Drugs should never be used in patients with:
- hypersensitivity to Imovane (Zopiclone) or to any of the excipients of the drug;
- respiratory failure;
- sleep apnea syndrome;
- severe, acute or chronic liver failure (because of the risk of encephalopathy);
- myasthenia gravis;
- allergy to wheat products (except for wheat intolerance in celiac disease).
Imovane (Zopiclone) contains lactose, so it is not recommended for use in patients with rare hereditary problems of galactose intolerance, lactase deficiency, or glucose-galactose malabsorption syndrome.
Addiction to Imovane (Zopiclone)
Treatment with benzodiazepines and related substances, especially prolonged ones, can lead to physical and psychological pharmacological dependence.
With the use of benzodiazepines or their related substances for several weeks, their sedative and hypnotic effects may gradually diminish, even though the dose remains unchanged.
Patients whose treatment period by Imovane (Zopiclone) did not exceed 4 weeks had no pronounced habituation to the drug.
There are several factors contributing to the development of addiction: the duration of treatment, the dose, the history of dependence on medicines or other substances, including alcohol, anxiety.
Addiction may develop with therapeutic doses and / or in patients without specific risk factors.
In exceptional cases, dependency on Imovane (Zopiclone) was observed on therapeutic doses.
Depending on the treatment, Imovane (Zopiclone) addiction can lead to withdrawal symptoms.
Some of these symptoms occur frequently: insomnia, headache, excessive anxiety, myalgia, muscle tension and irritability.
Other symptoms that occur less frequently: arousal or even confusion, limb paresthesia, increased sensitivity to light, noise and physical contact, depersonalization, derealization, hallucinations and convulsions.
Caution is advised when administering Imovane (Zopiclone) to patients who have a history of alcoholism or other drug or other substance dependence.
Before the appointment of Imovane (Zopiclone), in all cases of insomnia, a comprehensive assessment and elimination of the root causes of its occurrence are required.

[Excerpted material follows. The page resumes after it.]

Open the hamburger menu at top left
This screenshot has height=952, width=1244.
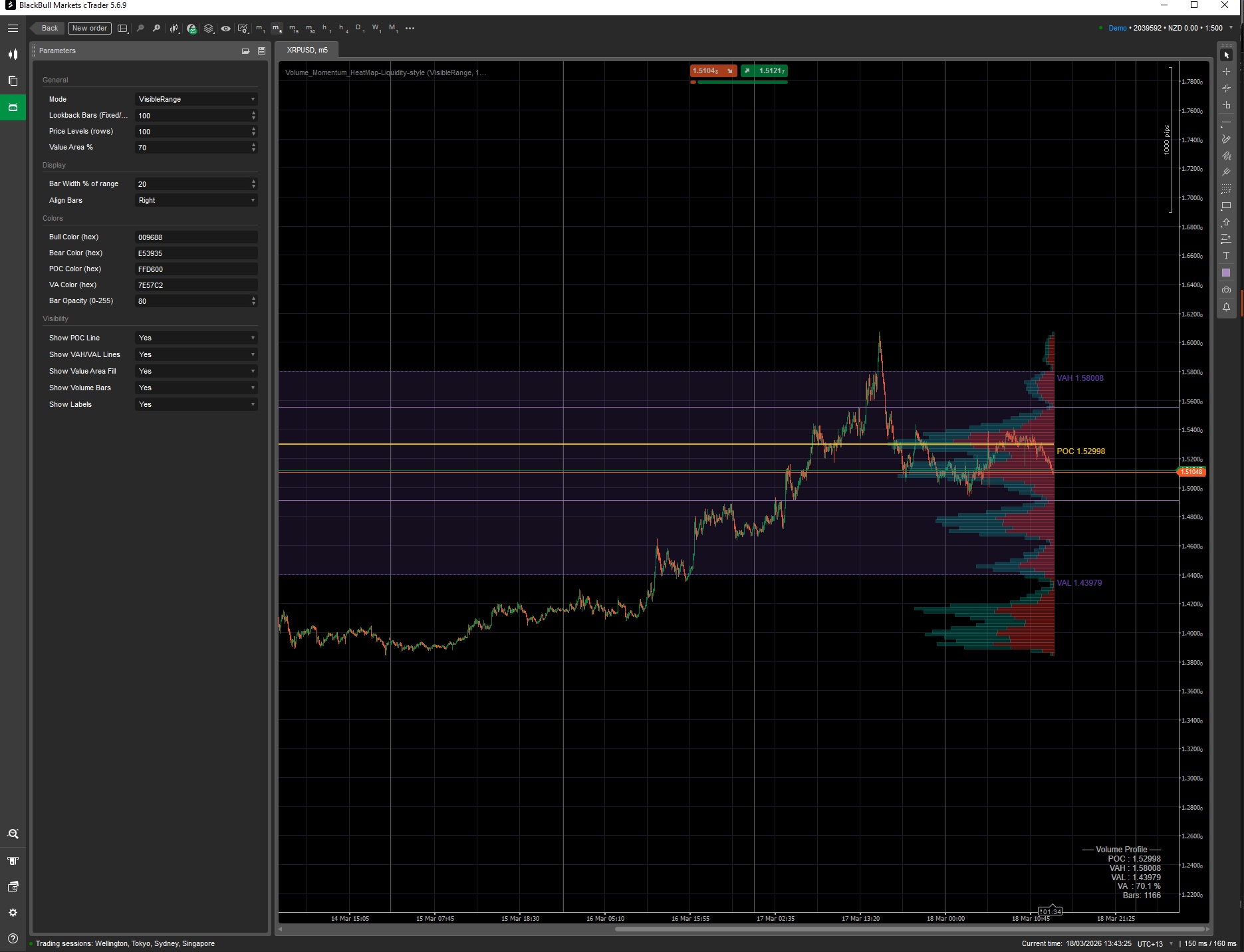(x=13, y=28)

Insomnia can be a sign of physical or mental disorder. If insomnia persists or becomes aggravated after a short period of treatment, the clinical diagnosis should be re-evaluated.
Studies have shown no teratogenic effect of Imovane (Zopiclone). There is currently insufficient clinical data on the effects of this medicine on the mother and fetus during pregnancy, so Imovane (Zopiclone) is treated by analogy with related products (benzodiazepines).
Zopiclone is not recommended during breast-feeding.
Imovane (Zopiclone) should be taken in bed, immediately before bedtime!
The dosage of 3.75 mg is prescribed for the elderly patients of 65 years old and older, and people at risk.
- Adults under 65: 7.5 mg per day.
- Patients over 65: 3.75 mg per day; 7.5 mg dose can only be used in exceptional cases.
- Patients with impaired liver function or with chronic pulmonary insufficiency: the recommended dose is 3.75 mg per day.
- Patients with renal insufficiency: treatment should be started at a dose of 3.75 mg per day.
In all cases, the daily dose of Imovane (Zopiclone) should not exceed 7.5 mg.